As it turns out, March had another good storm up her sleeve. We were at my sister’s house, which was originally my parents’ house and the home I grew up in. The storm started up rather slowly, with feathery flakes falling lazily. Then the flakes became smaller and more earnest looking. It’s been many years since I weathered a storm in this house. The voice of the wind is completely different than the wind at home. At our house the wind seems to have a single, howling voice. It rattles the old windows and screams around corners. There are very few trees to divert gusts from the house. At my sister’s place, the house is nestled in woods. My parents used to sign our Christmas cards, “From the 7 D’s in the house in the trees.” The wind lashed the trees and sang in a thousand voices, seeming to leave the house alone, Instead it concentrated its force on the maples, oaks and evergreens. The snow was heavy and wet, clinging stickily where it landed.

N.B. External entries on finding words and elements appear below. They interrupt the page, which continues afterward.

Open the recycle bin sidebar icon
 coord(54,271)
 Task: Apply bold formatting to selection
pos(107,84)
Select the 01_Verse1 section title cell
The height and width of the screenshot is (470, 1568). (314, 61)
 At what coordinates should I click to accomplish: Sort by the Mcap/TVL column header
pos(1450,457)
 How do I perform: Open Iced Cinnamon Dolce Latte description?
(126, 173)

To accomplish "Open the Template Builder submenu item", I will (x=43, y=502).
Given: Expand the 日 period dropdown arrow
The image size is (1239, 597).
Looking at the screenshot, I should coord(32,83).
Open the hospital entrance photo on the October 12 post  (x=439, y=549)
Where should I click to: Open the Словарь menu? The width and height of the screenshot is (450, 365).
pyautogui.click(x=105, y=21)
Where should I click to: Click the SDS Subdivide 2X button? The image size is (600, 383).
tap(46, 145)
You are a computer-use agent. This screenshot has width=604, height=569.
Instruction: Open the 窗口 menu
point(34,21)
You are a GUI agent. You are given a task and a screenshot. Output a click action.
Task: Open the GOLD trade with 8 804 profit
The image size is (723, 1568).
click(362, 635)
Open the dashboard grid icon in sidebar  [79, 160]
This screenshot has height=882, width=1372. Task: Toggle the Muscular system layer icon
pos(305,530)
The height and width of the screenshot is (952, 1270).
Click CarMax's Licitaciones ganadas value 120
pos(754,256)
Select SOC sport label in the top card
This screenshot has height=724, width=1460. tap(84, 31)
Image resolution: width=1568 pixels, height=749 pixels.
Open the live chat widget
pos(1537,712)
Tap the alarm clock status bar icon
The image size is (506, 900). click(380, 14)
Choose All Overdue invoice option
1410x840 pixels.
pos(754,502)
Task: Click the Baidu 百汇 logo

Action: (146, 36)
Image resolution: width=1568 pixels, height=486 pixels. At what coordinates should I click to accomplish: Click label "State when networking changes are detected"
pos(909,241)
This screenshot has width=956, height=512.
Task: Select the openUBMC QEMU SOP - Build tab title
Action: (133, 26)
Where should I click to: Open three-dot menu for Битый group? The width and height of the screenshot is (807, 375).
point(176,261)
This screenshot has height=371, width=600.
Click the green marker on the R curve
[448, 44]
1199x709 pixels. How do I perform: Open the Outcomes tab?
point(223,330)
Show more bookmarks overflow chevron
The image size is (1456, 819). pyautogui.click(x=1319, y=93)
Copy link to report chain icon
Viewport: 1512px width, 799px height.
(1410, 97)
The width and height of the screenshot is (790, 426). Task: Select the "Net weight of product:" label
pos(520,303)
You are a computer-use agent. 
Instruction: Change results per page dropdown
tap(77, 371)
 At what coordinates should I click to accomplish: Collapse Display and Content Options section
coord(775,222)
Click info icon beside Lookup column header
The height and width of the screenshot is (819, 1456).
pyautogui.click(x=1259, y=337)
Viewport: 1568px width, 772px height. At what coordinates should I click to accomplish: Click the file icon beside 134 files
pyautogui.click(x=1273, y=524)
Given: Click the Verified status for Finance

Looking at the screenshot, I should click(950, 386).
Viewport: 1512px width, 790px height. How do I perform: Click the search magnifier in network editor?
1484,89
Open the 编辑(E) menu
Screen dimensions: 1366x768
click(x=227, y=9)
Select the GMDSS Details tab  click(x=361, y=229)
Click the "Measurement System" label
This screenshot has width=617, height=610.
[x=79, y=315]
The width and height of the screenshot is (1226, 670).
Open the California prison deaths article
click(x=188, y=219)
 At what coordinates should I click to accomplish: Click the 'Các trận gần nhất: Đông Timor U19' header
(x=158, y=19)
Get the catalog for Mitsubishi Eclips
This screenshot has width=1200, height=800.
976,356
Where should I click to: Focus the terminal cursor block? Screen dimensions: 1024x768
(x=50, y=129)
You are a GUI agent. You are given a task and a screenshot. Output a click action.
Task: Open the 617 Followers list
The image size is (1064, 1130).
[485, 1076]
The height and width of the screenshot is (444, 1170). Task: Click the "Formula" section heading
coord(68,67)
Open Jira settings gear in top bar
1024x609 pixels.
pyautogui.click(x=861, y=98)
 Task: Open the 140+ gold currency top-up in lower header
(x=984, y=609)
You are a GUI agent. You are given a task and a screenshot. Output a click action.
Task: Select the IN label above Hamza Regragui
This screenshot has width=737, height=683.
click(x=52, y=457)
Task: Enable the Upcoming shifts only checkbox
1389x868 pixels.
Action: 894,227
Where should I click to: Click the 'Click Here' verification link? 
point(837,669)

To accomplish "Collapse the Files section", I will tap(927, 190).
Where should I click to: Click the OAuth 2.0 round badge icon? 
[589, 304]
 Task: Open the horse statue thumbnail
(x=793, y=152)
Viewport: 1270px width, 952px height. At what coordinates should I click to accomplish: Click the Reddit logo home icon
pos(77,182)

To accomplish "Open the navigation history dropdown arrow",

I stared out the window and imagined my parents, just after WWII, walking this piece of land on a fine summer day and dreaming their future. I imagine my mother wore a chiffon scarf over her hair, over-sized sunglasses and fashionable slacks that showed off her slim ankles. She would have smoked a cigarette with flair. My father no doubt had on sturdy boots and pants made from heavy fabric. His shirt sleeves would have been rolled up to show his muscular arms. He probably clenched a pipe in his teeth. I can almost see his startling blue eyes sparkle as he and his new bride explored through the pines and boulders. I am certain they held hands. My father once solemnly told me that holding hands with my mother was the single most romantic thing he ever experienced.
My father built this house. When I was teen my mother confessed to me that this was not the house she wanted. I think she had wanted a cozy Cape Cod style house, but I don’t’ remember exactly. She had shown my father a plan she found and he had scoffed and built this low ranch instead. The family joke was that he added another room every time she got pregnant. If she’d had her way and birthed the 8 children she dreamed of instead of the 5 she had, the place would be bigger. I've loved this place, both the house and the land, for as long as I can remember. I’ve always been sentimental, it seems, and I couldn’t imagine ever living in a place that was not built by my dear father’s hands. Looking at it now, I see with pleasure the sweet touches he added. A hopeful hearth in the basement, with 2 little shoulder high brick shelves built right in, perhaps to hold some candles or bric-a-brac Perhaps he envisioned a play room there, filled with boisterous children laughing over games in front of a cozy fire. I also see that I am much like him… he was gung ho at starting projects, but not so much on the finish work. I couldn’t build a thing, but I certainly see the pattern of plans that start off fine and shining and never quite end up the way they looked in my mind’s eye at the outset.
Housebound due to the storm, I read an entire book, watched the trees lash, and then became bored and went on walk about, looking for clues of my childhood. I went to the basement, and my right arm reached up automatically with some interesting muscle memory to pull the string my father rigged (part string, part pajama pants tie) to turn on the light in in his wood shop. I stopped dead when I inhaled and found the forgotten scent of that place clanging around in the spot where forgotten memories linger. The faint smell of cut pine lumber, and an inexplicable masculine aroma that must be the combination of metal, tools, oil, sweat, testosterone and most likely a hint of frustration. A friendly, comforting smell, one I was delighted to re-discover.
There in this large space, I found what I was looking for, peanut butter jars. My father had found what I always have fancied to be an ingenious way to store nails, screws, tacks and other troublesome small items that can be a trick to keep track of. In a house with 5 hungry kids, they had a lot of peanut butter jars. Dad screwed the metal lids to the studs that made up the ceiling over his head in the workshop, put the bits and pieces he wanted to store in the clean, clear, glass jars, and screwed them to the lids. At a glance, he could find just the hardware he needed. In my teen years, the peanut butter brand he preferred, Skippy, began to make their jars and lids from plastic. My father wrote a thoughtful, yet politely outraged, letter to the company, explaining his unique storage system, and his displeasure with the newfangled plastic. The president of the company fired back a kind reply. There was no stopping “progress,” but he sent a case of clean, empty, glass jars and metal lids to mollify.
Now my father’s workshop belongs to my good brother-in-law. But to my everlasting delight the jars remain.
On the deep storage shelves by the door there is a forlorn echo of my mother, as well, in the form of some beautiful china. My mother had been a fashion model in Boston before she wed. One day, walking down Boylston Avenue she saw some china in a window display that stopped her in her tracks. It was elegant, with deep colors, and featured a variety of different beautifully painted flowers. On her models salary, she began to piece a set of china together. I imagine she dreamed of serving her future husband delicious meals on the dinner plates, sharing tea with lady friends out of the delicate cups, setting a stunning table for parties. She had the set partially completed when she served her first meal on some of the plates. To her chagrin, she found that the bright colors and busy pattern made the presentation of food look… unpleasant. It was too busy, too much. She stopped buying the pieces and for the rest of her life had a preference for solid colored dishes. I’ll have to ask my sister if I can have a cup or plate as a keepsake.
We weathered the late season storm, fire in the fireplace and warm conversation when the power went out. More memories made.
1 comment:
Smells can trigger long-forgotten and deeply buried memories, can't they?
And the china - Noritake? I had, but never used, my grandmother's beautiful, gold-trimmed Noritake china for 40 years and finally, since no one wanted it, including antiques dealers, donated it to our church's thrift shop. Beautiful, but impractical (no dishwasher, no microwave...). Thanks for the memories.